Anne Lenk hat das durch viele Metamorphosen gegangene Stück Becketts, erst in der dritten Fassung hatten die Figuren Namen, sehr textgetreu auf die Bühne des Residenztheaters gebracht. Dabei unterschritt sie selbst die Beckettsche Kargheit, die dieser immer wieder in Bezug auf Ausstattung forderte. Es gab so gut wie keine Requisiten. Alles wurde gespielt, selbst die Leiter, die Clov immer wieder erklomm, um mit dem nicht vorhandenen Fernglas durch die ebenso wenig existenten Fenster zu schauen, damit Hamm von den Vorgängen außerhalb des Raumes Kenntnis erhielt. Selbst der Raum wurde nur gespielt. Das gänzlich in Schwarz gehaltene Bühnenbild von Judith Oswald wies lediglich ein Dach auf, das den nicht begrenzten Raum behauptete. Das Stück begann unter düsteren und unheilverheißenden Klängen (Musik: Maximilian Loibl) mit einem schwarzen Ascheregen, der die ganze Bühne bedeckte. Anne Lenk folgte nicht der ersten Regieanweisung Becketts, die da lautet: „In der Mitte sitzt Hamm (…). Clov steht regungslos (…).“ Frau Lenk ließ Oliver Nägele als Hamm und Franz Pätzold als Clov auftreten und ihre Positionen einnehmen, womit sie klar und deutlich artikulierte, das Ganze ist ein Spiel! Diesen Ansatz verfolgte sie konsequent und das machte die Geschichte ein stückweit erträglich und nicht gar so schwer verdaulich. Denn obgleich das Stück wahnwitzig komisch ist, war Beckett stets bemüht, die vierte Wand und damit eine distanzierte Betrachtung zu erhalten und das Lachen nicht in den Zuschauerraum schwappen zu lassen. Die Aussage Becketts: „Ich möchte, dass in diesem Stück viel gelacht wird. Es ist ein Spielstück.“ bedeutet, dass die Darsteller auf der Bühne viel lachen sollen, nicht aber das Publikum.

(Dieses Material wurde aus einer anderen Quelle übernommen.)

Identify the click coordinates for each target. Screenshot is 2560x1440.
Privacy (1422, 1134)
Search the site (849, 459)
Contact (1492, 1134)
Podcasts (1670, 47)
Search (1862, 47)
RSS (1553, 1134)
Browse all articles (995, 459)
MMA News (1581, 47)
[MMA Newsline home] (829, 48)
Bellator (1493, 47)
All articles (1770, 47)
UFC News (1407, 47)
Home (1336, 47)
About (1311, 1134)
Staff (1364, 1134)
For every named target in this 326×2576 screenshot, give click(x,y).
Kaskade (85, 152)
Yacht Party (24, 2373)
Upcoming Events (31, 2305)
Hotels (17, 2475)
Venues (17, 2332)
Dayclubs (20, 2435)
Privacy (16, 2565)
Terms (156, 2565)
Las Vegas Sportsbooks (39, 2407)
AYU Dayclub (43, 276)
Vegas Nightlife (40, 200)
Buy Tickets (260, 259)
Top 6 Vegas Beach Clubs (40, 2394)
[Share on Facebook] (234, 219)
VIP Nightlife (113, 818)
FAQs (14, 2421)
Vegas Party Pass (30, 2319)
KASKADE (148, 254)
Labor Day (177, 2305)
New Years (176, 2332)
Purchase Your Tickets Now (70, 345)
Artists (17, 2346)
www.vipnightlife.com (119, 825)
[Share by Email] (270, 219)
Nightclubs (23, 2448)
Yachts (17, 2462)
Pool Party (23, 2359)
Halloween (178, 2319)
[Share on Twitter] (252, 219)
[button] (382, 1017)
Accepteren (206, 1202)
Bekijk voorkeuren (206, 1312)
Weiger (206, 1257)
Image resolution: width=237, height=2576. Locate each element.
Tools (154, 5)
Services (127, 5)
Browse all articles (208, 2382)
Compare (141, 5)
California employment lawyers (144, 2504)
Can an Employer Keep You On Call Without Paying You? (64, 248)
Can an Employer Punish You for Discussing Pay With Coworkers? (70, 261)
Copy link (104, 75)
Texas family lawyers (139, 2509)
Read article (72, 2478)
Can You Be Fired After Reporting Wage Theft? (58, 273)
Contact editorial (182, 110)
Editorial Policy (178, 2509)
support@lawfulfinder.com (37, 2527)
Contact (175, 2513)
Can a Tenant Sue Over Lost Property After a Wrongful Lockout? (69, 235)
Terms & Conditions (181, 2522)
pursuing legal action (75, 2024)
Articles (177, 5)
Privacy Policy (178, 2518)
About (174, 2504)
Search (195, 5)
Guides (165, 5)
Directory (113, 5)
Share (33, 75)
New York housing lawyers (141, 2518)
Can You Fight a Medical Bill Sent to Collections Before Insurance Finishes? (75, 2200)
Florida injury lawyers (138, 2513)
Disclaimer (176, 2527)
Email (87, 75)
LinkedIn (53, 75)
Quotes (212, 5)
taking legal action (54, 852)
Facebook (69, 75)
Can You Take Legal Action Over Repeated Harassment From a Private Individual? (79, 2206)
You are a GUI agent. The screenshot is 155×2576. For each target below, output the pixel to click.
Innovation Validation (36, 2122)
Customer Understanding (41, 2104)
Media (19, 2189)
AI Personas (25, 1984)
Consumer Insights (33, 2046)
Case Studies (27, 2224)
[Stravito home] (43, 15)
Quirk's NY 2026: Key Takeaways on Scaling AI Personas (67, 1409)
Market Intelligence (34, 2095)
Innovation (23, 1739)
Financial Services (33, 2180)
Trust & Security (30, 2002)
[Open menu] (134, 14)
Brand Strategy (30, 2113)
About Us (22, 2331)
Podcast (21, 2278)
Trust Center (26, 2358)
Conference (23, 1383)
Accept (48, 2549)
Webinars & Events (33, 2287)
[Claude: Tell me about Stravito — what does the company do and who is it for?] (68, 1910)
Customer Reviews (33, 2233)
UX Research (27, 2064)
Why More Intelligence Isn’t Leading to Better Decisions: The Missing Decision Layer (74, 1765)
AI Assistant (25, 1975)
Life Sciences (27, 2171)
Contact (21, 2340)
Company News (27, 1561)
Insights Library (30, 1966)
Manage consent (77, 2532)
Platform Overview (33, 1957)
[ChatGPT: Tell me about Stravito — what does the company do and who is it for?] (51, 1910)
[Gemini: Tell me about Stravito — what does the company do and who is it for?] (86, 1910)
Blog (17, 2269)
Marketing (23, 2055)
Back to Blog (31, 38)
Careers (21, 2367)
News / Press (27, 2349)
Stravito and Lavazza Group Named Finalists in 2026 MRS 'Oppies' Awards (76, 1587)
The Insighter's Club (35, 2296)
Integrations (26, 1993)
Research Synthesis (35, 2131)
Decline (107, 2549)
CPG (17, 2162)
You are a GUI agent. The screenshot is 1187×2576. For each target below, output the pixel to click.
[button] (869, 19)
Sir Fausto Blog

Anne Lenk hat es nicht darauf angelegt und sich auch nicht dazu verführen lassen, das Publikum wie heute allenthalben üblich zu erheitern. Das ist ihr über weite Strecken auch tatsächlich gelungen, trotz der zum Teil zwingenden Komik. Und das ist unbedingt eine der herausragenden Qualitäten der Inszenierung. Abweichungen von Becketts Vorgaben sind immer ein Risiko, denn Becketts Stücke sind nicht frei interpretierbar, sondern mathematisch genau durchgearbeitet. Abweichungen führen häufig unweigerlich zum Scheitern. Vielmehr kommt es darauf an, demütig die Figuren zu ergründen und adäquat zu gestalten. Sie sind hochkomplex und sehr kompliziert. Sich darüber hinwegzusetzen und sie neu zu erfinden, bedeutet bei Beckett zumeist, das Stück zu zerstören, denn das Stück erzählt keine Geschichte, vermittelt keine Botschaft, sondern entkleidet den Betrachter aller seiner Vorurteile, seiner Illusionen und Lebenslügen. Das macht Becketts Werk so besonders und Anne Lenk ist es gelungen, Becketts „Endspiel“ auf die Bühne zu bringen und nicht eine individuelle Vorstellung Anne Lenks von Becketts „Endspiel“.

Sie hätte dabei die Rollen kaum besser besetzen können. Oliver Nägeles Hamm lebte von der bloßen Präsenz, denn bis auf ein einmaliges die Beine übereinander schlagen blieb ihm jegliche körperliche Gestaltung weitestgehend versagt. Nägeles Stimmgewalt kann auf Körperlichkeit, und er ist immerhin gesegnet mit Körperlichkeit, durchaus verzichten. Diese streng definierte Prämisse, und damit es kein reines statuarisches Deklamationstheater wurde, machte Franz Pätzold mit seiner kontrastreichen Gestaltung des Clovs wett. Es war eine Augenweide, seine Steifbeinigkeit, seine nervöse Agilität zu beobachten. Seiner abgeklärten Stimmlichkeit, nüchtern punktgenau zu reagieren und damit jede komische Nuance, jeden Wort- und Situationswitz auszustellen, gebührt höchstes Lob. Ulrike Willenbacher und Manfred Zapatka als Nell und Nagg hockten nicht in Mülltonnen, sondern stiegen aus dem Boden auf. Ihre Existenzen waren unterirdisch und gleichsam dem Leben abgewandt, auf wenige vitale Bedürfnisse wie essen, sich kratzen und dürftig erinnern reduziert. Doch auch ihre wenigen „Auftritte“ waren sehens- und hörenswert.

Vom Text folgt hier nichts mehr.